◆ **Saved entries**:

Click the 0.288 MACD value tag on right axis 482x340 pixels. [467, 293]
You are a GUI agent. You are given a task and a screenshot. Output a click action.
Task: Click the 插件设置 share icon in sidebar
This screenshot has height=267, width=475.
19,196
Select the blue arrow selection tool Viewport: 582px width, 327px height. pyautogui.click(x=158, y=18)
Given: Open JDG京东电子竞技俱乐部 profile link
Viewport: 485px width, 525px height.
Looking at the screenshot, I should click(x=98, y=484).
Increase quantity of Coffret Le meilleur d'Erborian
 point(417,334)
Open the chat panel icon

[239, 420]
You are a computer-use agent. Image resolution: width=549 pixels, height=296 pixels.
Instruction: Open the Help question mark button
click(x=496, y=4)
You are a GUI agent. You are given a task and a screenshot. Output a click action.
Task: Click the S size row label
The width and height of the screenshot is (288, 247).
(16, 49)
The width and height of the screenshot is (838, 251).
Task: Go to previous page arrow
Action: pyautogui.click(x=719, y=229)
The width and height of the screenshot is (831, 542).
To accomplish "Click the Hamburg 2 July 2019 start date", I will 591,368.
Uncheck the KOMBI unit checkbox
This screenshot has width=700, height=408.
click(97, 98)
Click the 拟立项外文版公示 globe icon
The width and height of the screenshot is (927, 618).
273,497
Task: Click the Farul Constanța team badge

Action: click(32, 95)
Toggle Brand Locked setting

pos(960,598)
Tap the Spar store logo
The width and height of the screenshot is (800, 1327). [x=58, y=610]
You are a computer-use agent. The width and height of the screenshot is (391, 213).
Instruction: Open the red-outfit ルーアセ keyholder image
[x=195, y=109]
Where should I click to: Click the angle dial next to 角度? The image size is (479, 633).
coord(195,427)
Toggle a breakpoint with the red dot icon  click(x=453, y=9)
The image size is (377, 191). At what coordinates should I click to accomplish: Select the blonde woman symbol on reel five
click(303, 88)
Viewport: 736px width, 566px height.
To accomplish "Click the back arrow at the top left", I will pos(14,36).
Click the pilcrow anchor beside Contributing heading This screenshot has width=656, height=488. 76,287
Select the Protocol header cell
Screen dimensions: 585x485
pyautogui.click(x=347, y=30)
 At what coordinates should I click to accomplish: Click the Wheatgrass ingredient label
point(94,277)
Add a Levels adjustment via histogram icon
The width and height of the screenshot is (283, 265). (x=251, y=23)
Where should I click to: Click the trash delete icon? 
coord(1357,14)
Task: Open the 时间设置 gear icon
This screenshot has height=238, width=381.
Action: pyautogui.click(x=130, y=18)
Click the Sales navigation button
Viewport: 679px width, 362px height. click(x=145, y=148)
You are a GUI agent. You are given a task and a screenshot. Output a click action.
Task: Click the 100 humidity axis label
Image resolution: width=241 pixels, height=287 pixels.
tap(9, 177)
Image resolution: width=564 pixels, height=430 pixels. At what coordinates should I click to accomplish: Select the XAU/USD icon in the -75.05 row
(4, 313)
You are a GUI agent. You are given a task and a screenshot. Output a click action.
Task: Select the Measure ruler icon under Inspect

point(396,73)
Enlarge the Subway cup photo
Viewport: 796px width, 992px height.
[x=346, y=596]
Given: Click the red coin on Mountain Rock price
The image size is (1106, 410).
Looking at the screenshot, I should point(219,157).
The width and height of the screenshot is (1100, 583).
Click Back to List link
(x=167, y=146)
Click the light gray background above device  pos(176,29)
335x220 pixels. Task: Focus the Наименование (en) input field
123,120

◆ **DESCRIPTION OF THE TASK**: Show all lines above containing "computer".

◆ **ANSWER SPACE**:
You are a computer-use agent. Image resolution: width=549 pixels, height=296 pixels.
You are a computer-use agent. The width and height of the screenshot is (391, 213).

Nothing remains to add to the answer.